Most ethical standards for human medical research, including the
Nuremburg Code created after the trials of Nazi doctors conducting
research on World War II Holocaust prisoners, require that study participants
stand a chance of gaining from research conducted on them.
"There is no benefit to the health of a subject nor to the health
of anyone else," said Dr. Lynn Goldman, a professor of environmental
health sciences at Johns Hopkins University and chair of the Children's
Environmental Health Network.
Goldman conducted a study of a 1985 case in which up to 1,373 people
were sickened after eating watermelon contaminated with the pesticide
Aldicarb. Researchers uncovered probable illnesses in persons exposed
to Aldicarb levels 10 times lower than those deemed safe in a 1971
study in which manufacturer Union Carbide gave it to 12 men.
The NAS panel is scheduled to meet over the next year to eventually
advise the EPA on the propriety and scientific validity of human chemical
tests. Citing ethical concerns, EPA in 2001 imposed a moratorium on
accepting data from human chemical tests, a move that sparked a lawsuit
by the pesticide industry.
Companies frequently test the effects of their chemicals in animals
before applying for government marketing approval. When a chemical
has not been tested in humans, the laws often require EPA to assume
that a safe level for humans is many times--sometimes 100 times--lower
than the level that causes sickness in animals.

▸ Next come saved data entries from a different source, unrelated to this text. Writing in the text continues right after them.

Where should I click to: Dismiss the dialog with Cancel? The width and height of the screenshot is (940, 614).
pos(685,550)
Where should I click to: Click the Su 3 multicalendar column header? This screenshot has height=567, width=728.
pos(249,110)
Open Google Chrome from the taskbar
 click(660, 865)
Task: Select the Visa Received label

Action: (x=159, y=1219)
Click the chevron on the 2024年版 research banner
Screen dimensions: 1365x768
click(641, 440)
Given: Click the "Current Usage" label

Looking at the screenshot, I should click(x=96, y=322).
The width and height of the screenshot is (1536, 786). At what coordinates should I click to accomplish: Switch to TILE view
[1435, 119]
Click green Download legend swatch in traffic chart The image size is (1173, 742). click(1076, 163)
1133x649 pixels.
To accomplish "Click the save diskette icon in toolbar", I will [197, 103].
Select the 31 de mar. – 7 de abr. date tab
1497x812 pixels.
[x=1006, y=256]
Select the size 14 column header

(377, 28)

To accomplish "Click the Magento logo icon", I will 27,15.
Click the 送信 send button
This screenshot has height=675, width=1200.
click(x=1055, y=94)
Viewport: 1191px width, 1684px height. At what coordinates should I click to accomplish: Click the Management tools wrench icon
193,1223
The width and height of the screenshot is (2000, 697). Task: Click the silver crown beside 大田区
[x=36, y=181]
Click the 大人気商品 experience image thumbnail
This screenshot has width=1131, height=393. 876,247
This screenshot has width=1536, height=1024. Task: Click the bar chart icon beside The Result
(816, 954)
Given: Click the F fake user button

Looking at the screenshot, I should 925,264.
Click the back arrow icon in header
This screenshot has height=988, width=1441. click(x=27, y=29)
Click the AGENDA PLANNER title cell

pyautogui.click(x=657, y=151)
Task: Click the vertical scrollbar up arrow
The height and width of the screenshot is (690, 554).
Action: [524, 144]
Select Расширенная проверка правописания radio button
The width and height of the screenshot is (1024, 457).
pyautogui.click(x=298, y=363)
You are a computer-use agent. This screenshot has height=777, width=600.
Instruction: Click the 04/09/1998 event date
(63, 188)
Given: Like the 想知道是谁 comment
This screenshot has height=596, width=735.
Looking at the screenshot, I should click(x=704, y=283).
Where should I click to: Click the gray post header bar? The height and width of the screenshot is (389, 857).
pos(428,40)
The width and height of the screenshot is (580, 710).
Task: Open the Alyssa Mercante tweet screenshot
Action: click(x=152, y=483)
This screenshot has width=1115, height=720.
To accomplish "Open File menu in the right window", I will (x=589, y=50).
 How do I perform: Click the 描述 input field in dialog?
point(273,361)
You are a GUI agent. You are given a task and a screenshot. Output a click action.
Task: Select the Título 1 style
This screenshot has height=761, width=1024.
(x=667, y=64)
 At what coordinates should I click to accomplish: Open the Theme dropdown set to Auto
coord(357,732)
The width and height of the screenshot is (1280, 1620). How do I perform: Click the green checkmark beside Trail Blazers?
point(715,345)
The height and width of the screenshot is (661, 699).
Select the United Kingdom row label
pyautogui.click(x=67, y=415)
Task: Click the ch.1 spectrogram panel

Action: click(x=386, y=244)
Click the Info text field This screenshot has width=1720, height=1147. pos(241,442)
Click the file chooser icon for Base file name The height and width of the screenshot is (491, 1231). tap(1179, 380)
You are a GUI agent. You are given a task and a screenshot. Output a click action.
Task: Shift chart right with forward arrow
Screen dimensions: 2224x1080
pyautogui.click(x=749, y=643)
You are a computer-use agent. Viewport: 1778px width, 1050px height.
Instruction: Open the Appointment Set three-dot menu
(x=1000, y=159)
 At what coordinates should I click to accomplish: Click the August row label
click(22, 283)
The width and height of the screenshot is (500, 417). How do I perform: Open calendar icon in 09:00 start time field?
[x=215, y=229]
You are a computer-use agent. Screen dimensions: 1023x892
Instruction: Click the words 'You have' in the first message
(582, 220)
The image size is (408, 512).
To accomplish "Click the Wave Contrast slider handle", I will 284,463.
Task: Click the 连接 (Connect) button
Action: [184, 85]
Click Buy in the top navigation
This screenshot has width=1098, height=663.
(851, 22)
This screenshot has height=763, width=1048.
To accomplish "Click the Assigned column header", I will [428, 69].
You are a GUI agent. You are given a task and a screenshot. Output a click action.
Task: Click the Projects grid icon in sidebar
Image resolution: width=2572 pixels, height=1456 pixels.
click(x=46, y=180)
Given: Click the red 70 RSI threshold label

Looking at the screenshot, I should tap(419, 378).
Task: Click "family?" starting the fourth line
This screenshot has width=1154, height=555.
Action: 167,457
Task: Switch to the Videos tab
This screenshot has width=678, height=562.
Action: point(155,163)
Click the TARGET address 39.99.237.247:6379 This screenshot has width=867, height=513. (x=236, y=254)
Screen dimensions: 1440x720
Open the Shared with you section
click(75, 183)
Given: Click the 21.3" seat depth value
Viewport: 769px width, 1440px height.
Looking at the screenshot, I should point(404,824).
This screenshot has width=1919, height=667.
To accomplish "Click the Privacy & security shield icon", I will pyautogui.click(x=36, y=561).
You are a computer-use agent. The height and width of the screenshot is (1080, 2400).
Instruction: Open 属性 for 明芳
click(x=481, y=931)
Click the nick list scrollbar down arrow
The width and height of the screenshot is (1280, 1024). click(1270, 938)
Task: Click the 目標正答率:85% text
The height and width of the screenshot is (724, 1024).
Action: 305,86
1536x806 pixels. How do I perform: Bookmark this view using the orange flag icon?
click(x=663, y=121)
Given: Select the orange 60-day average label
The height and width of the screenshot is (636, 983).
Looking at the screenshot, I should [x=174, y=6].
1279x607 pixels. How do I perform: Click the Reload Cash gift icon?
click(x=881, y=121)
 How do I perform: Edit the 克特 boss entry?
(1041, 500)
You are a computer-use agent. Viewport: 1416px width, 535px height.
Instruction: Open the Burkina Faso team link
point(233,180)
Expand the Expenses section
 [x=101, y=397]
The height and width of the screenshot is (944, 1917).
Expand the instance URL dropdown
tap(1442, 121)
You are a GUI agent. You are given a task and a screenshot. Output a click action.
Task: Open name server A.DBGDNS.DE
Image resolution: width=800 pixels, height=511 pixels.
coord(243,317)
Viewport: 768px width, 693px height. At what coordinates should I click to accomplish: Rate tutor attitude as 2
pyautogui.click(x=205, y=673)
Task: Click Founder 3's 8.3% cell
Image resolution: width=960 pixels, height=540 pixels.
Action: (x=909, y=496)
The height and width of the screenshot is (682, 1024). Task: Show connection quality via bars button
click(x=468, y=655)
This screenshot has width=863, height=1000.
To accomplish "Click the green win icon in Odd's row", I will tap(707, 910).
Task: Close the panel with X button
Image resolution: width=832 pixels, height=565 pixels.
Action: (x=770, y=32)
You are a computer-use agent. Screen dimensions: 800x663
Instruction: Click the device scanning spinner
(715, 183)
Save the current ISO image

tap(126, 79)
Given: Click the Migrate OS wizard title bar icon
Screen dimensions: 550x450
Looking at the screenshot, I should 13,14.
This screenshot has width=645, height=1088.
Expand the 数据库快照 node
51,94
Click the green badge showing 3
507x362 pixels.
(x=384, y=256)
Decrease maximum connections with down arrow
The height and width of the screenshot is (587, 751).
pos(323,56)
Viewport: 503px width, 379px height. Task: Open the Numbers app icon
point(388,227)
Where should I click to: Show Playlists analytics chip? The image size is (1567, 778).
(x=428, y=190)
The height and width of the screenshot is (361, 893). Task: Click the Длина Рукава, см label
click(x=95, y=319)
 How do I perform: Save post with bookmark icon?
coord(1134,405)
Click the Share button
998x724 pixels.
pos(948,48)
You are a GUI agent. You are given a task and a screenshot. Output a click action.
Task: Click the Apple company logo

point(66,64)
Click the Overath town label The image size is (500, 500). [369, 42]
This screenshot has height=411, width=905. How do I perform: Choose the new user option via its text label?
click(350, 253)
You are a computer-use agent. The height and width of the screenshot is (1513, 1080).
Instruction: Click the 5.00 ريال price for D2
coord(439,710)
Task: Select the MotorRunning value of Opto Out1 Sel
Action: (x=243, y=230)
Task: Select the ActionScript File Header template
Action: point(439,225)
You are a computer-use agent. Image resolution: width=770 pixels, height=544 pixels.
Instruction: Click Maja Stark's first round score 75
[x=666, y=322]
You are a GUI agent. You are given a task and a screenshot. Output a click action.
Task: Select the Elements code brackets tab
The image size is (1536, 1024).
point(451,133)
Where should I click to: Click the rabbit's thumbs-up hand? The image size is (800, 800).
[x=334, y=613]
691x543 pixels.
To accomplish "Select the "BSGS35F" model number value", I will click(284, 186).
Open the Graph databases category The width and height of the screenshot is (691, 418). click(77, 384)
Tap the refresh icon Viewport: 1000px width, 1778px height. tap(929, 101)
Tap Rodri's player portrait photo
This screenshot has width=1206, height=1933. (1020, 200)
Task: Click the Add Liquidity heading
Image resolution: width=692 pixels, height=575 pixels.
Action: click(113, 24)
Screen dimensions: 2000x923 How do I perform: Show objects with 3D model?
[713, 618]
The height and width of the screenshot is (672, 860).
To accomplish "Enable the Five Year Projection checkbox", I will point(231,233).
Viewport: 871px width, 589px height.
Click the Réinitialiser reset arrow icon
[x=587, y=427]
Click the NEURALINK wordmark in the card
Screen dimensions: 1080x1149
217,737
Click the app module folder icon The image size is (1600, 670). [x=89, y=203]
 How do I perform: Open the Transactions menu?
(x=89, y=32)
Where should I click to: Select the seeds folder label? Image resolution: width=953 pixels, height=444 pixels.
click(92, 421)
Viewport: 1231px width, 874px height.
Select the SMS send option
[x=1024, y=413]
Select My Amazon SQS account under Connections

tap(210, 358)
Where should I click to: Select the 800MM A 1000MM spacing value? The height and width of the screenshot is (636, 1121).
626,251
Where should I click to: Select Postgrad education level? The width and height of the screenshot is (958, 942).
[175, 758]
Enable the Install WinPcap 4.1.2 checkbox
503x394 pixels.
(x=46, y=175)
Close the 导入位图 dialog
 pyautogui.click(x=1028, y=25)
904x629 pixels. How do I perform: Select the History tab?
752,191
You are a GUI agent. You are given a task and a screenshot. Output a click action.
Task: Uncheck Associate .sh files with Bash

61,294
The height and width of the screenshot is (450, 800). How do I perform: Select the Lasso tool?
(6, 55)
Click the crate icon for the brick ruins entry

Industry scientists told the panel that human chemical testing is
always done with the informed consent of subjects and that the trials
are key to determining exactly how humans react when exposed to dangerous
compounds.
"The knowledge we gain from human volunteer studies is absolutely
critical," said Dr. Monty Eberhart, director of product safety
management for Bayer CropScience. The company is a major pesticide
producer and one of the companies suing the EPA to lift the moratorium
on human-derived data.
Eberhart told the panel that animal studies have often failed to
accurately predict safe pesticide levels for humans.
"Only human data directly reflects human response," said
Judith A. MacGregor, a researcher with Toxicology Consulting Services,
a private research company.
But Goldman, of Johns Hopkins University, cited her study as proof
that small trials testing chemicals in adult men tell little about
how the compounds will effect people of different ages or sexes. One
of the people hospitalized after eating the contaminated watermelon
was a 66-year-old woman.
Others accused the industry of trying to use the self-financed experiments
to weaken environmental standards governing its chemicals. Though
many of the trials are conducted in only a few people, they could
still be used to permit easier marketing if they showed that humans
could tolerate a higher chemical dose than animals can.
"These tests are performed for the purposes of weakening regulatory
standards," said Jennifer Sass, a senior scientist at the Natural
Resources Defense Council.
Peg Cherny, vice president for government relations at Bayer CropScience,
denied that the company's position or its lawsuit to force EPA to
accept human studies is an attempt to weaken safety standards.
"We're trying to get appropriate standards," she said in
an interview.
Lawyers for the EPA and pesticide industry are set to argue the case
before the Federal Appeals Court in Washington in March.
The NAS panel is due to release its recommendations on human-based
chemical testing in about one year, officials said.